Google Beef-Up Gmail Security With Monitoring Tools
“With phishing attacks and fraudulent e-mails are on the rise and continue to slip through Google Gmail’s security walls, the Mountain View-based company plans to work with eBay and its PayPal unit in an effort to protect e-mail users.”
Google on Tuesday said it has teamed up with eBay and PayPal to combat phishing scams more effectively. Additionally, Gmail users who are concerned that they did not logout from their accounts in various locations can now remotely sign out from the service.
Google started rolling out a new Gmail privacy feature that allows users to review their Gmail account activity.
“The information Google provides includes the Gmail user’s type of access (browser, mobile, POP3), IP address, date, and time.”
Commencing today, Google will now validate every email that claims to be from “paypal.com” or “ebay.com,” to keep phishers from luring Gmail users to fake eBay and PayPal Web pages in order to steal usernames and passwords.
If a message fails these checks, Google will reject the message and not, as it often did before, allow it through and display a warning message.
PayPal and eBay phishing scams are perhaps some of the most widespread forms of online fraud, so having Google now fully reject these messages is going to at least prevent quite a few more of these.
In an agreement announced today, Google and eBay will utilize DomainKeys and DomainKeys Identified Mail e-mail authentication technologies to help stop fraudulent e-mails enter the Gmail inboxes. The DomainKey helps an ISP to determine whether or not a specific e-mail is authentic, and if it should be delivered. Developed by Yahoo, any e-mail sent with a DKIM will have a type of cryptographic signature that must be accepted by an e-mail server — this case Gmail.com — before being accepted.
Google has been using DomainKeys and Domain Keys Identified Mail since 2004 and both PayPal and eBay has been using it since October 2007. So far, however, Google did not completely block all suspicious emails in order to prevent too many false positives. Now, however, Google is taking a more radical stand and will reject any message that does not authenticate.

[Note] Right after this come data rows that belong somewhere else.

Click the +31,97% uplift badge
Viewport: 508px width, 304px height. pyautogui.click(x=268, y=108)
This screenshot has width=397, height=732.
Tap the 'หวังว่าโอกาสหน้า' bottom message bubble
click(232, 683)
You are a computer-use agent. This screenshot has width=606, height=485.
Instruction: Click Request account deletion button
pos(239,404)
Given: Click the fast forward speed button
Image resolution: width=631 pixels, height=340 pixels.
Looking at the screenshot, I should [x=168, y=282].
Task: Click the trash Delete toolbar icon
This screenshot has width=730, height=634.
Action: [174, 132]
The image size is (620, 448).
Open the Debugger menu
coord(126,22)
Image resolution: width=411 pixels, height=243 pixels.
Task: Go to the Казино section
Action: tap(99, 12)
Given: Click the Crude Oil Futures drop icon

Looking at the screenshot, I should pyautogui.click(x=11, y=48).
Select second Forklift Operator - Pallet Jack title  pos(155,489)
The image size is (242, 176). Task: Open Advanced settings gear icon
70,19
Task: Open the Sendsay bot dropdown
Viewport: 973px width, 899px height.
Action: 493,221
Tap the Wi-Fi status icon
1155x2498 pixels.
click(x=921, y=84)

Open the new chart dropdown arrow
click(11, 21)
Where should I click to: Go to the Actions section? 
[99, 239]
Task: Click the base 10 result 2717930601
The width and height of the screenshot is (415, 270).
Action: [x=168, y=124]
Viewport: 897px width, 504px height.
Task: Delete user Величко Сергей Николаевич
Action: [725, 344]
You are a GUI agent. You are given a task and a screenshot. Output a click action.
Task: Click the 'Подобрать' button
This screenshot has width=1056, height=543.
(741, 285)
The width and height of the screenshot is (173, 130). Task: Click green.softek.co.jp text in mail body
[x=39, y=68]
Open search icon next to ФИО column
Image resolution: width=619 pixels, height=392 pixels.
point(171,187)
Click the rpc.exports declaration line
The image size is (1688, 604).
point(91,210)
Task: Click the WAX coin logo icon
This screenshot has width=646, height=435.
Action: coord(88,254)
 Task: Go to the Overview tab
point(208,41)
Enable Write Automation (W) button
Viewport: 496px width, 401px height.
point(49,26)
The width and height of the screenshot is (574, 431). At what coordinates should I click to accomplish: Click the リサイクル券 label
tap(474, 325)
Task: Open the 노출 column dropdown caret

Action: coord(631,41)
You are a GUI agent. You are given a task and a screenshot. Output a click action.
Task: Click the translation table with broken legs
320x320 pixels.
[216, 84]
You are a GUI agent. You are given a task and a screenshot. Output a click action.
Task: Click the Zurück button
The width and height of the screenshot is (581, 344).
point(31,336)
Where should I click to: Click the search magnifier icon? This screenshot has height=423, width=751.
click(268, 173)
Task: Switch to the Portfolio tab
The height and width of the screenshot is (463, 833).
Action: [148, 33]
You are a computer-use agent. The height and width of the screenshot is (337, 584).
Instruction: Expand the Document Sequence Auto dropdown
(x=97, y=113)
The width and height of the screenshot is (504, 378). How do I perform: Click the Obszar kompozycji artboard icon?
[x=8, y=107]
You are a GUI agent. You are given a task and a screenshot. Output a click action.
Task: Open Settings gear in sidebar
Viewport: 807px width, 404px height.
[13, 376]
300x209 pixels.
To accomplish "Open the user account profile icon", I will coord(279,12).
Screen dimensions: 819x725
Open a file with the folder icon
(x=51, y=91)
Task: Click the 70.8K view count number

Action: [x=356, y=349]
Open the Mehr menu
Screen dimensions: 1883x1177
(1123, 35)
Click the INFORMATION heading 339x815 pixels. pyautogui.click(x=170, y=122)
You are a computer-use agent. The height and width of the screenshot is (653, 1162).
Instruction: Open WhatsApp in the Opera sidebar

Google says it has been testing this for “a few weeks now and it is working so well that few people really noticed.”
The technology, DomainKeys, uses cryptography to verify the domain of the sender of an e-mail. It allows e-mail providers to validate the domain from which an e-mail originates, and it enables easier detection of phishing attempts by helping identify abusive domains.
Last October, Yahoo announced that it was protecting Yahoo Mail users with eBay and PayPal accounts from phishing attempts using the same technology.
The DomainKeys technology is covered by a patent assigned to Yahoo. The company released it under a dual-license scheme that allows the companies to use it royalty-free under the GNU General Public License (GPL 2.0), which enabled the Internet Engineering Task Force to approve it as a proposed Internet standard.
Additionally, if you use Google’s Gmail and like to access your account from several locations — work, office, your smartphone, Internet cafes, etc. — you can now remotely check the status of that account from all your log-in locations. Google announced a new remote signout and monitoring feature designed to enhance security for those who use several computers or connected devices in the course of a day.
“Your e-mail account can contain a lot of personal information, from bank alerts to love letters — E-mail that, I’m sure, you do not always want other people to see,” said Google engineer Erwin D’Souza in a blog post. “We understand how important your Gmail accounts are to you, so we are adding a new layer of information and control. With this new feature, you can now track your recent sessions and you can also sign yourself out remotely.”
Google is in the process of making the feature, which requires either Firefox or Internet Explorer 7, available to its Gmail users. In accounts where it has been enabled, information about past and concurrent Gmail sessions can be seen below the green “You are currently using X MB (X%) of your X MB” storage capacity message, which itself can be found underneath the inbox.
The feature takes the form of a message that indicates other locations where the account is active and when it was last active. A link that opens a detailed account activity window is provided.
Not only will this new feature improve Gmail security, but it is also likely to please law enforcement authorities. In cases where a suspect’s Gmail use is an issue, investigators who might otherwise have to request or subpoena log data from Google may only need access to the Gmail account itself.
Today’s partnership comes as Google revamps Gmail’s security features, including enabling Gmail users to view the number of simultaneous logins to their accounts, and to remotely log out.